According to Lisa, Laura Ling, 32, admitted to family members that she "very briefly" trespassed into enemy territory with colleague Euna Lee, 36. This led North Korea to detain the two journalists and sentence them to 12 years hard labor, which resulted in an international incident that this week saw former President Bill Clinton meet with North Korea's President Kim Jong Il to arrange the release of the women – who were returned to American soil Wednesday.
"She did say that they touched North Korean territory very, very briefly," Lisa Ling, 35, told CNN on Thursday. "She said that it was maybe 30 seconds, and everything just got sort of chaotic." Adding that Laura has details she will provide, Lisa noted, "It's a very powerful story and she does want to share it."
In a phone conversation with Meredith Vieira that was aired live on Friday's Today" show, Lisa (who, like Vieira, is a former cohost on The View), said it may take Laura some time to tell her tale, given that during her imprisonment she spent weeks not uttering a word.
"Even getting sentences out is challenging, because she's not used to talking as much,” Lisa said of Laura's current condition. "So we're just taking things very, very easy with her."
No Hot Water
She did say that her sister, who is at home with her family, is enjoying have fresh food again after subsisting on a less-than-adequate diet while under North Korean detention: primarily rice mixed with rocks, small vegetables and fragments of fried fish, "which she developed a reaction to," Lisa told CNN."Bathing was a little bit difficult because they didn't have hot water," she also said. "So she would fill up buckets and she would say, 'Okay, on Saturday I'm going to wash my hair.' "
As for those who stood watch over her sister, Lisa said, "I think she won a lot of her captors over.
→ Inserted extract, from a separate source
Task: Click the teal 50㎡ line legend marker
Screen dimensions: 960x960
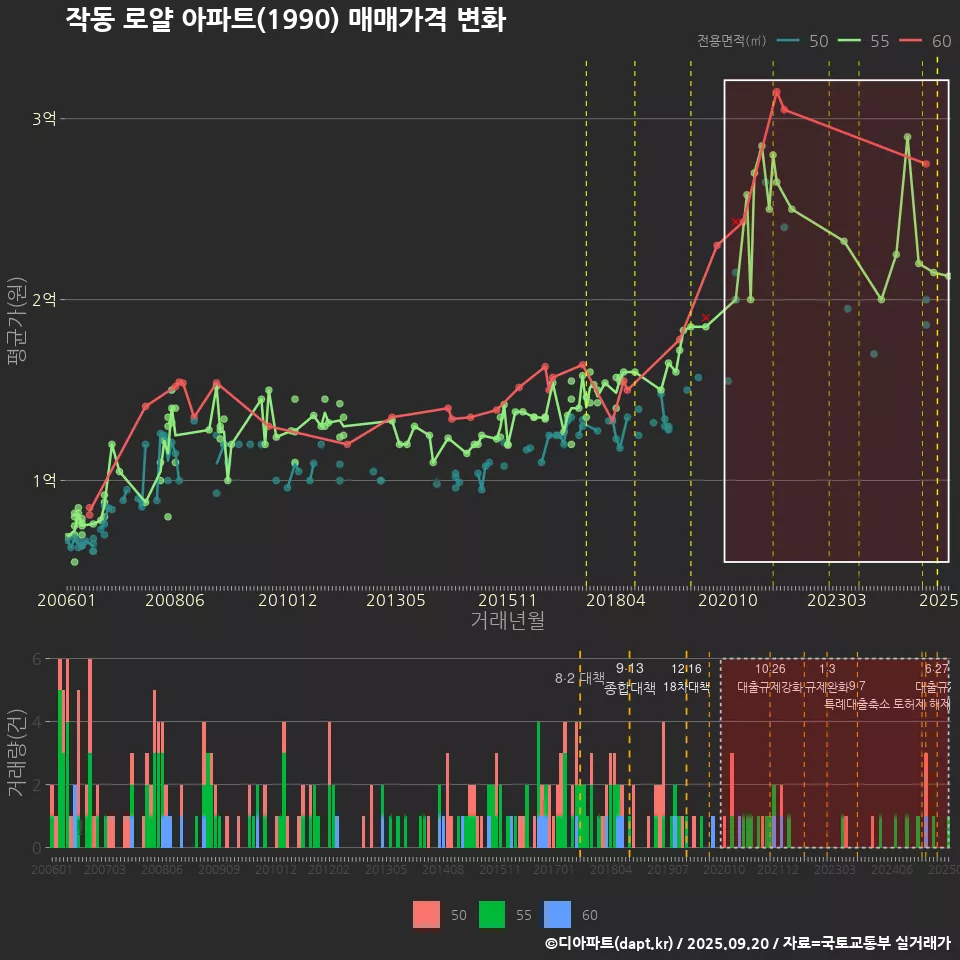Action: [788, 41]
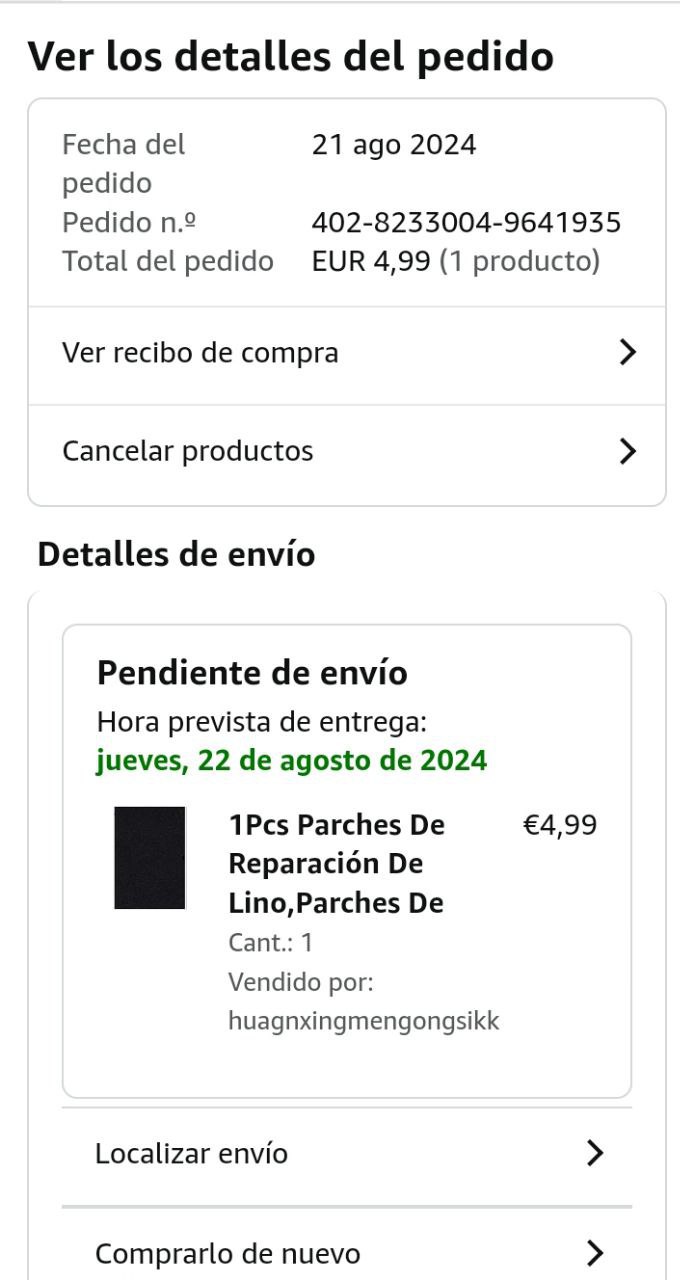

She had some really lovely things to say about the people who were watching her. She had two guards in her room at all times. And even though they couldn't speak together, they developed a sort of strange kinship."
Perhaps the most moving sight as the two women left the plane that brought them to the Bob Hope International Airport in Burbank, Calif., on Wednesday was Euna Lee's embracing her young child Hana. Now that the mother is home, said Lisa Ling, "I hear that Euna's 4-year old daughter does not want her to leave her sight. She keeps following her from room to room."